**Document extract**
☆ ☆ ☆ ☆
Dear Carol: I'm 78 years old, and I have lived with my son and his wife for two years. I'm feeling hemmed in, and I think that they may feel the same way. They are kind, but my daughter-in-law seems stressed when we're together too much even though in the past we have always gotten along well. The house doesn't allow much privacy which may be why we get on each other's nerves. I also miss being around people my own age.
This arrangement seemed like a good idea, but I'm afraid we all think it's a mistake. I'd gladly move to assisted living, but I've been paying rent to the kids, which helps with their bills.
For this reason, I'm reluctant to tell them that I'd like to move while we're all still getting along rather than wait until our relationship turns so sour that it's impossible to fix. How do I approach them considering the financial arrangement? - TE
Dear TE: I'd like to congratulate you on your insight and clear thinking. You want the family to remain loving and close, and you can see that this precious relationship could be damaged if you continue with an arrangement that no longer works. Some people love activity all the time and need little alone time or privacy. Others want and need more privacy and independence. You fall in the latter range. This has nothing to do with love, rather it's about personalities.
☆ ☆ ☆ ☆
**Information provided**
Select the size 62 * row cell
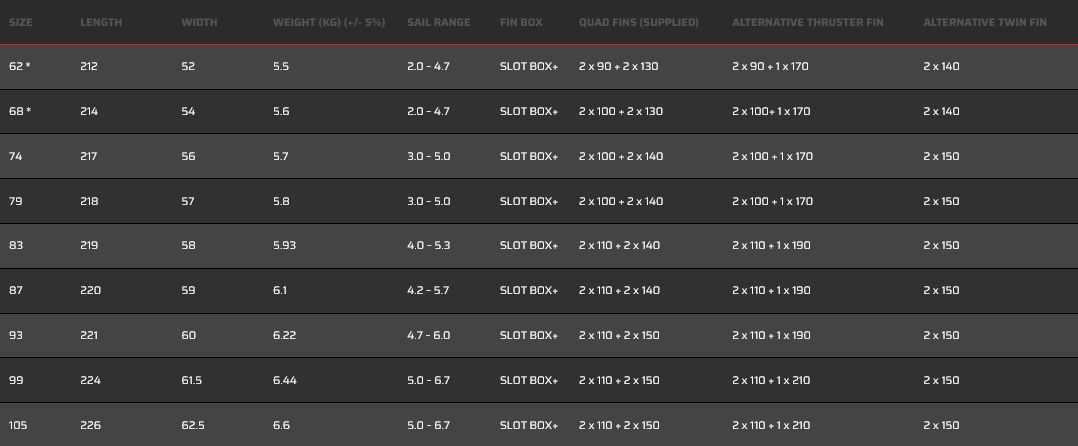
☆ ☆ ☆ ☆
**Required tasks**
1. Condense the paragraph of the advice column beginning "Dear Carol: I'm 78 years old" into a shorter version that keeps its main facts.
2. Return the part of the advice column that opens with the words containing "This arrangement seemed" and closes with "with their bills.".
The data plays no part in this.

**Task-by-task outputs**
1. The 78-year-old writer has lived with a son and daughter-in-law for two years and feels hemmed in, likely as they do. They are kind, but the daughter-in-law, usually easy to get along with, seems stressed when they're together too much. The lack of privacy in the house may be the cause. The writer also misses being around peers.

2.
This arrangement seemed like a good idea, but I'm afraid we all think it's a mistake. I'd gladly move to assisted living, but I've been paying rent to the kids, which helps with their bills.